As we have examined already, the Dynamex case scrapped the flexible Borello test that had been applied in the Grubhub case and replaced it with a rigid and far stricter test – the ABC test. For a summary of what this test entails, read here. In sum, however, the new test requires that a business prove that a worker satisfies three very specific elements in order to be classified as an employee. And the Grubhub plaintiff thinks that Grubhub could not prove these elements if his case were examined under this new standard.

In the Friday filing, the worker’s attorneys indicate that the new standard “requires that this case be remanded for further consideration.” Specifically, they point out that the lower court had already made a judicial determination that seemingly demonstrates that Grubhub could not satisfy Prong B of the ABC test: “that the worker performs work that is outside the usual course of the hiring entity’s business.” In the Grubhub trial ruling, the lower federal court concluded that Grubhub is in the business of “online restaurant ordering and…food delivery” while examining a similar test under the previous California standard (which happened not to be determinative at the time). Therefore, the worker’s attorneys argue, it seems all but certain that they would have won their case had this new standard been applied at the time, warranting a remand back to the lower court for new proceedings. They also argue that their client would have won Prongs A and C but that it is not necessary to even spend a lot of time examining these issues since Prong B is “so apparent” in their favor.

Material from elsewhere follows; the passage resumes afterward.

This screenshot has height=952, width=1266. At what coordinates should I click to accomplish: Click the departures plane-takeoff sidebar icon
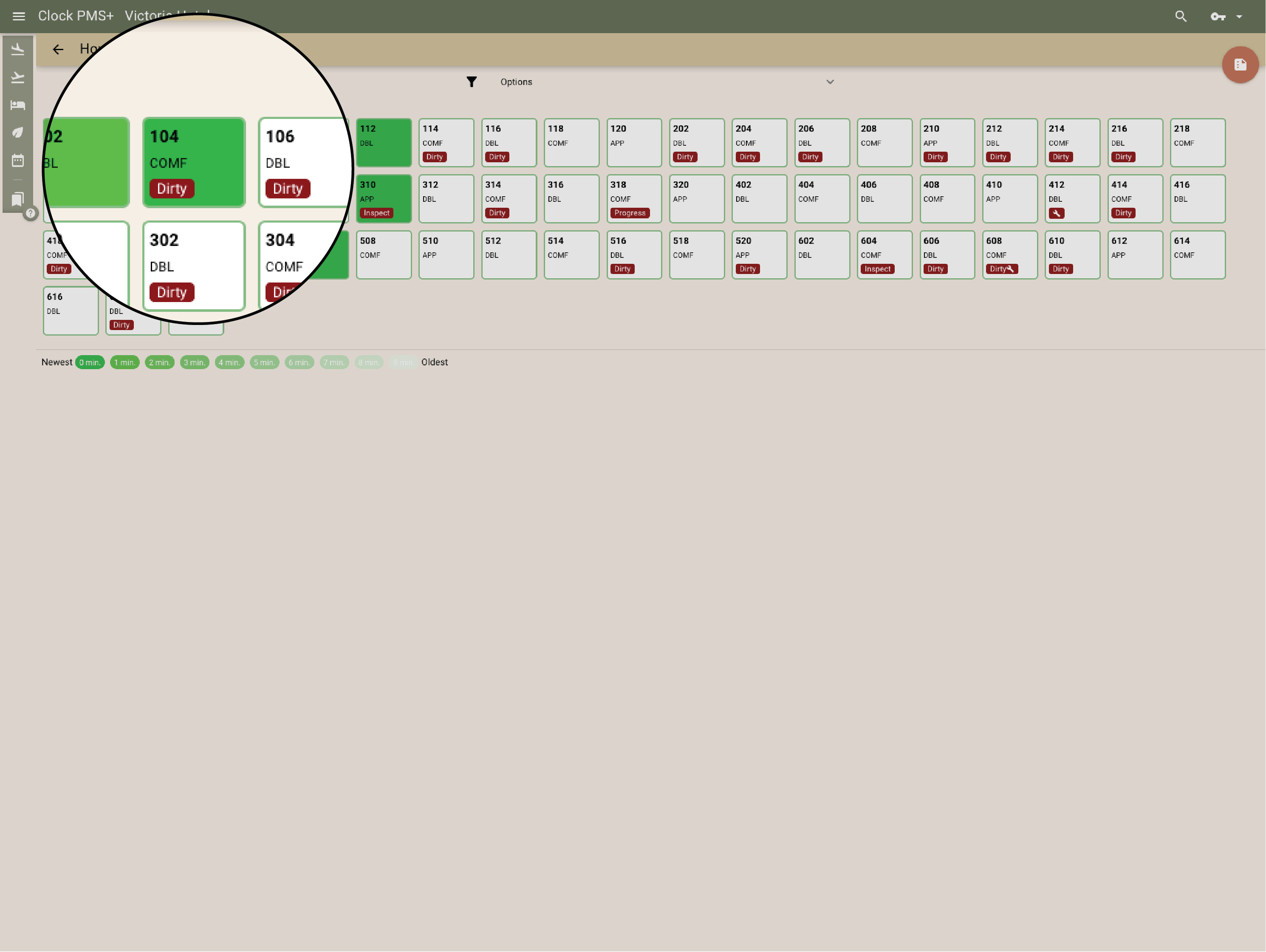click(18, 77)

But their brief also sheds light on two of Grubhub’s likely arguments in opposition to this request. First, the new standard would need to be applied retroactively in order for the worker to have a new day in trial court since Grubhub won its trial in February and the new standard was not announced until April 30. The worker’s attorneys cite cases from California’s Supreme Court, the U.S. Supreme Court, the 9th Circuit Court of Appeals, and a lower federal court in California to argue that judicial decisions like this one should be applied on a retroactive basis, but no doubt that Grubhub will closely examine this issue before conceding it.

Second, the worker’s attorneys would need to convince the court that this new standard should apply to expense reimbursement claims and not just standard wage and hour claims. Remember—the only portion of the case against Grubhub that survived the pretrial motions was a claim for under $600 in reimbursement costs. The money at stake isn’t really the main issue; the issue is whether the worker was properly classified as a contractor. But from a framing standpoint, the only issue before the court rests on a reimbursement claim. If the courts determine that this new standard shouldn’t apply to such claims, but only to pure wage and hour matters, this case will not be the vehicle by which plaintiffs rest their hopes in having the ABC test applied to gig companies.

We will provide updates once Grubhub files its response and then, of course, once we know whether this case will be headed back down to the trial court for further proceedings.